/significant-pattern-mininig-with-utility

[KDD2020] Statistically Significant Pattern Mining with Ordinal Utility

Primary LanguagePythonMIT LicenseMIT

[KDD2020] Statistically Significant Pattern Mining with Ordinal Utility (SPUR)

Thien Q. Tran, Kazuto Fukuchi, Youhei Akimoto and Jun Sakuma

What is SPUR?

SPUR stands for [S]ignificant [P]attern Mining with [U]tility [R]elationship, a method that allows preference relation between patterns and aims to find out the most useful patterns under the constraint of statistical significance.

What is special about SPUR compared to other methods?

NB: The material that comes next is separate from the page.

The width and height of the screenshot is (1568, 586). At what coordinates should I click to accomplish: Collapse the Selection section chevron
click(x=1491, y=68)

SPUR introduce a novel iterative multiple testing procedure which is able to alternately reject a hypothesis and safely ignore some other hypotheses. To be specific, after discovered a significant pattern, SPUR can safely ignore less useful patterns compared to the discovered pattern. As a result, SPUR can save the significance budget for discovering other useful patterns. Moreover, it can leverage the Tarone’s trick to deal with large amount of patterns.

Is SPUR applicable to all Statistically Significant Pattern Mining (SSPM) problem?

No. Our testing procedure control the FWER under an assumption that the p-values obtained from the true patterns and the false patterns are independent. At the moment, we found that this assumption holds when the test to use is Fisher’s exact test, and the pattern set is designed to separate the dataset into non-overlap subsets. Please consider reading our paper for more details.

Requirements

See requirements.txt for a list of python dependencies to run our code.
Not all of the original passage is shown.